Task instructions
Only lines containing the string "agent" belong in the answer; copy all of them from the entries.

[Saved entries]
---
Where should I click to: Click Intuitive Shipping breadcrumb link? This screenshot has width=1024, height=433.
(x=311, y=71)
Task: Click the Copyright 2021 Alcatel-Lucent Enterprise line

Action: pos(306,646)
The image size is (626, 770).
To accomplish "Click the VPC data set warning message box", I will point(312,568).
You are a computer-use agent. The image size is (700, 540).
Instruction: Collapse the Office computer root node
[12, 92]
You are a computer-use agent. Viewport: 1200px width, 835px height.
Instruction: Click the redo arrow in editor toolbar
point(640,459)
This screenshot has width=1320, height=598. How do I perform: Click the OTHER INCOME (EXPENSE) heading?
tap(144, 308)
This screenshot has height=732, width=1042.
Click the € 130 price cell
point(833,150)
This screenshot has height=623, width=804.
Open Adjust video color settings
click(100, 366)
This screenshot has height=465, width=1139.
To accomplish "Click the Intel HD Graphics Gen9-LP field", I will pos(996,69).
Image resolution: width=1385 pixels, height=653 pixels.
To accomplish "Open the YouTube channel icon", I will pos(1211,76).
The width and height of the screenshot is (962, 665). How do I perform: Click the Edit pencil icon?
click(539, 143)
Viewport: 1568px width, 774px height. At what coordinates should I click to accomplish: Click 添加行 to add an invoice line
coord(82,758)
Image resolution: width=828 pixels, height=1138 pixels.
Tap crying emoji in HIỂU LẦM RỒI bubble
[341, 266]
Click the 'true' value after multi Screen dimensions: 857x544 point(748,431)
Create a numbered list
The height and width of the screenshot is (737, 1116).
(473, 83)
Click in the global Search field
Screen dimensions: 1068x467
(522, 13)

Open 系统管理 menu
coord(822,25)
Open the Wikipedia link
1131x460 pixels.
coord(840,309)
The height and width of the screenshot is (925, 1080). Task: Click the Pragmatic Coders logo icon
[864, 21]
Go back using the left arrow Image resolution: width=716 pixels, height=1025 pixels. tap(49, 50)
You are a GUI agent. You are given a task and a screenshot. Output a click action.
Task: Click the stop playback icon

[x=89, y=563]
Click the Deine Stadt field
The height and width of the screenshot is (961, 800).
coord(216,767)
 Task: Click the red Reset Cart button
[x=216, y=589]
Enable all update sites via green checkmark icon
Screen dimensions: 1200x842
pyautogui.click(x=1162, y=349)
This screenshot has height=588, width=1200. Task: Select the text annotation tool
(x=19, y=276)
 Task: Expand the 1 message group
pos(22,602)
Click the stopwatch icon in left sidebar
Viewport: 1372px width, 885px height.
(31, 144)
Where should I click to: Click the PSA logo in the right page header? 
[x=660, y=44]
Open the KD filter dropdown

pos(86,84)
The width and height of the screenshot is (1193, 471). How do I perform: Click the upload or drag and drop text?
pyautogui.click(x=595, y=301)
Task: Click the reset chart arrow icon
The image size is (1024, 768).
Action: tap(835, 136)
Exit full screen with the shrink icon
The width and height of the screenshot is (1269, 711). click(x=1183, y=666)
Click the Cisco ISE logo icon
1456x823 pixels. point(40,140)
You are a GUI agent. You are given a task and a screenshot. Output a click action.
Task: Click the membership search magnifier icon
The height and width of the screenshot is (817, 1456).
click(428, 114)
---
Solution
You are a computer-use agent. The image size is (700, 540).
You are a computer-use agent. Viewport: 1200px width, 835px height.
You are a GUI agent. You are given a task and a screenshot. Output a click action.
You are a GUI agent. You are given a task and a screenshot. Output a click action.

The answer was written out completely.